Opinion

Consumers can always smell greed and will punish you for it

Strategy expert James Sykes discusses how the marketing hyperbole of old has become the next generation's fake news.

The people of marketing town have banged on about trust, company culture and brand purpose of late.

I think it’s a rehash of brand authenticity, which was a warmed-up version of Ben & Jerry citizenship, itself a knock on from the triple bottom line, which was born out of the 1970s stakeholder movement.

What’s oddly distinct is the blip in the 80s, when Gordon Gekko screamed out how greed was good and everyone joined in. Tom Cruise and Duran Duran still haunt us from that ugliest of decades when money shouted loud and we admired anyone who flaunted as much of it as they could.

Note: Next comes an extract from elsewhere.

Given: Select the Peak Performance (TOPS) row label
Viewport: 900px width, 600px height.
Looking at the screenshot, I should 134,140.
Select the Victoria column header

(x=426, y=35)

It feels that this unfettered greed has elbowed its way back in recently. Not the kind that’s in your face like Gordon Gekko, but an underlying stench of institutionalised selfishness that won’t go away. There are clouds of it in the huge piles of corporate cash stashed into Bermuda, and Silicon Valley’s disregard for paying tax.

Closer to home there’s the obvious CBA debacle, but also tiny whiffs of it when you hear Jim’s Mowing angling for a slice of the estate agency pie, proposing a 48k franchise fee nobody thinks is anywhere near reasonable.

Here’s what I think’s happening…

Greed never goes away. It’s the force of self interest that drives free markets. Love it or hate it, we’ve opted for it by default. What does change is when growth rises in times of plenty and collapses at times like GFC. Just as the tide conceals those swimming naked, a strong economy keeps the underlying odour of greed at bay.

Each time growth slows, a new generation smells that greed whichever way their noses have been trained to find it. My teenagers have a keen sense of it today now we’ve entered a low growth phase, but their nose is a little different to mine.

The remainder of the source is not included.